§ **Records contained in a dataset**
========================================================================
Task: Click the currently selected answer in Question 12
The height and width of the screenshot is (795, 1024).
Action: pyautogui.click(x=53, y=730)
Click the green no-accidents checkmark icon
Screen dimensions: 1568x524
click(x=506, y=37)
========================================================================
§ **ABOUT THIS TASK**
From the first line to the last, retype the records exactly as they stand above.

§ **RESULT FOR THIS TASK**
Task: Click the currently selected answer in Question 12
The height and width of the screenshot is (795, 1024).
Action: pyautogui.click(x=53, y=730)
Click the green no-accidents checkmark icon
Screen dimensions: 1568x524
click(x=506, y=37)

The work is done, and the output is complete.